In the entries below, some lines contain "pixels"; work out how many and answer with the figure only.

## DATASET EXCERPTS
BEGIN

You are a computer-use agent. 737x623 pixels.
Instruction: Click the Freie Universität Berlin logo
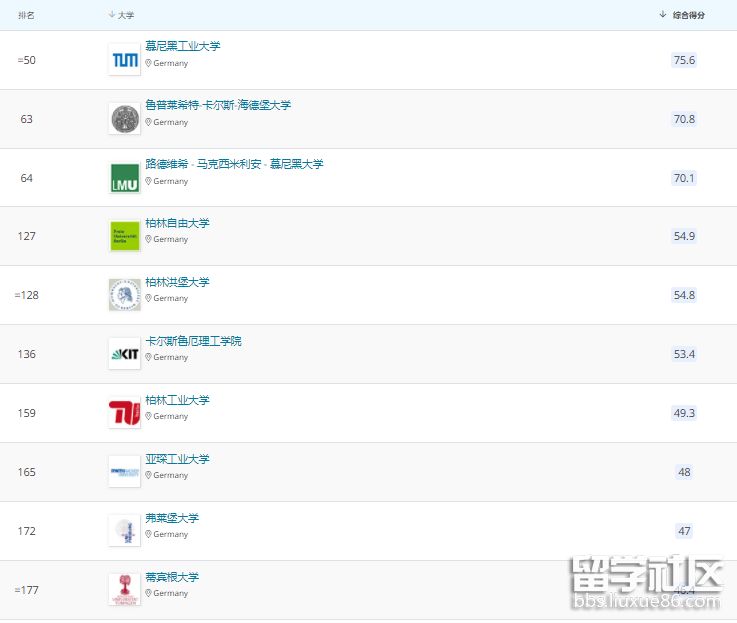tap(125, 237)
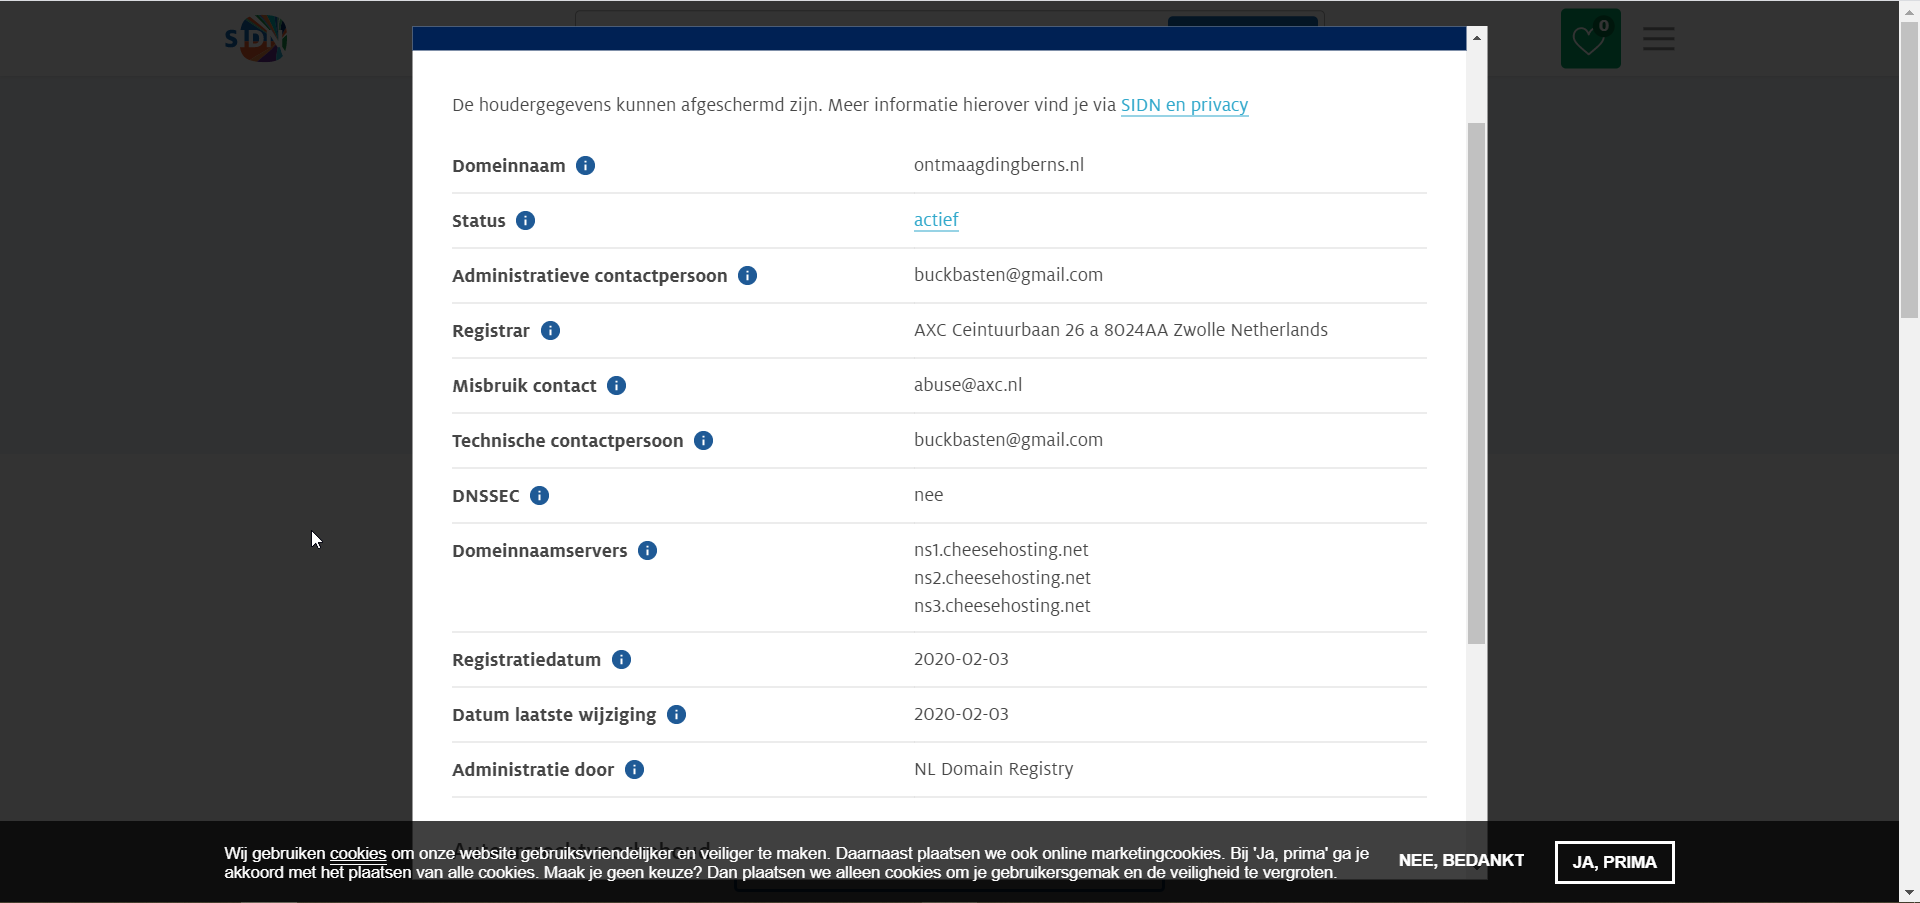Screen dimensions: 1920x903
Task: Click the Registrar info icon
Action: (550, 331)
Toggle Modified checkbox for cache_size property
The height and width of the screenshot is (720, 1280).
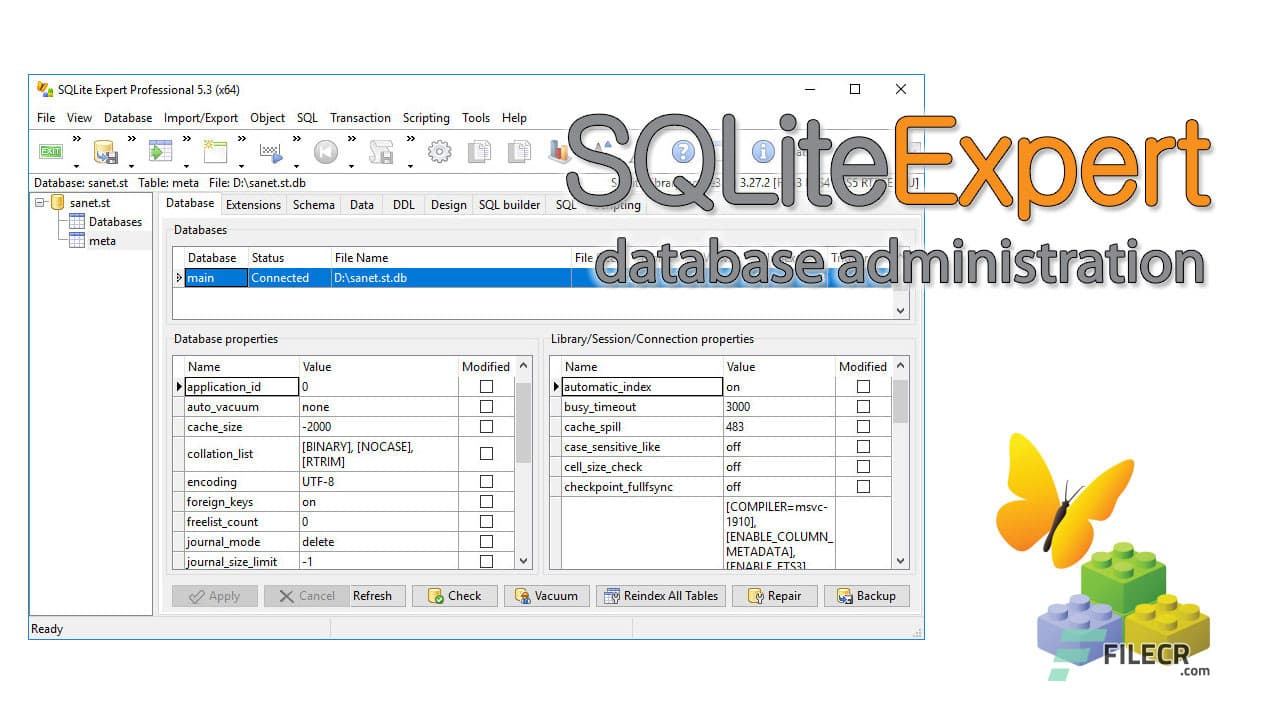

END
BEGIN

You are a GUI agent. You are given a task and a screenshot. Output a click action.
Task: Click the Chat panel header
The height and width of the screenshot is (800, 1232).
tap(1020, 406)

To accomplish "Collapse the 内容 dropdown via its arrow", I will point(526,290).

END
BEGIN

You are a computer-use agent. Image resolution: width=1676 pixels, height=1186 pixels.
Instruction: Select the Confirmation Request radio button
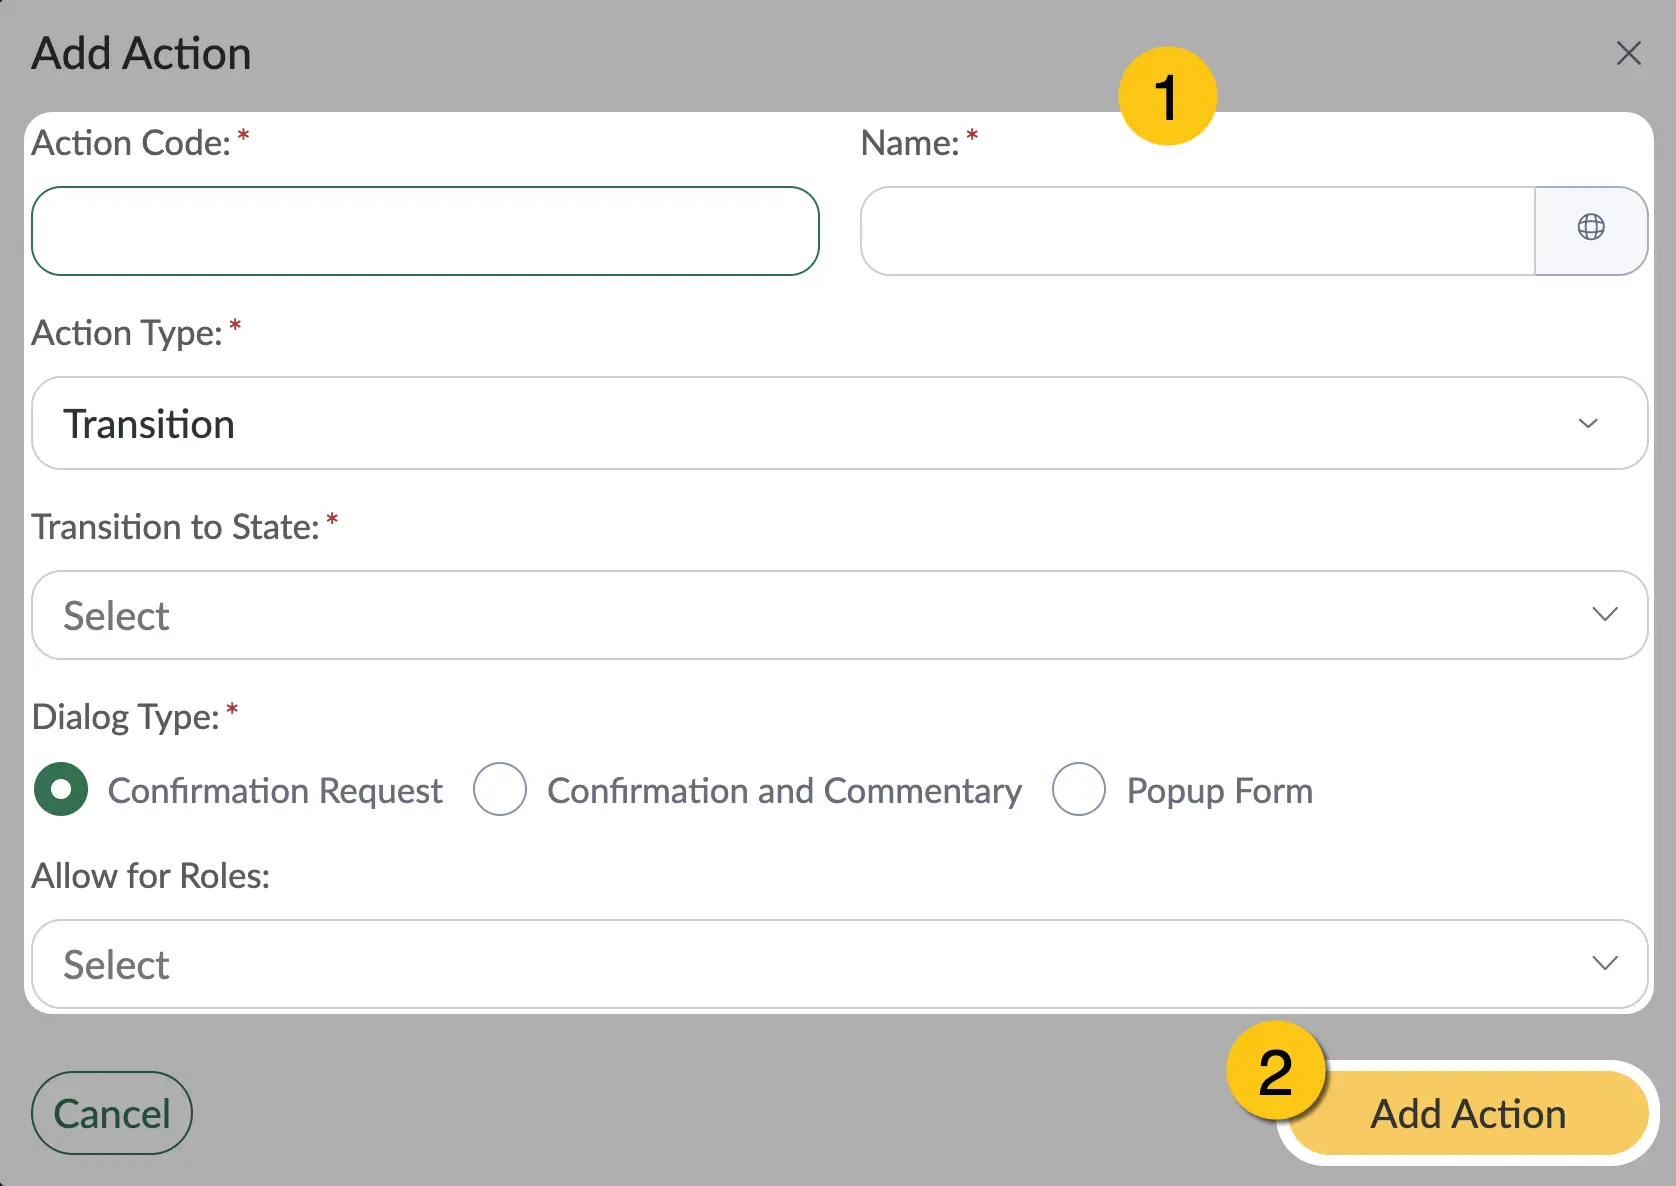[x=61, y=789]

END

## TASK OUTPUT
2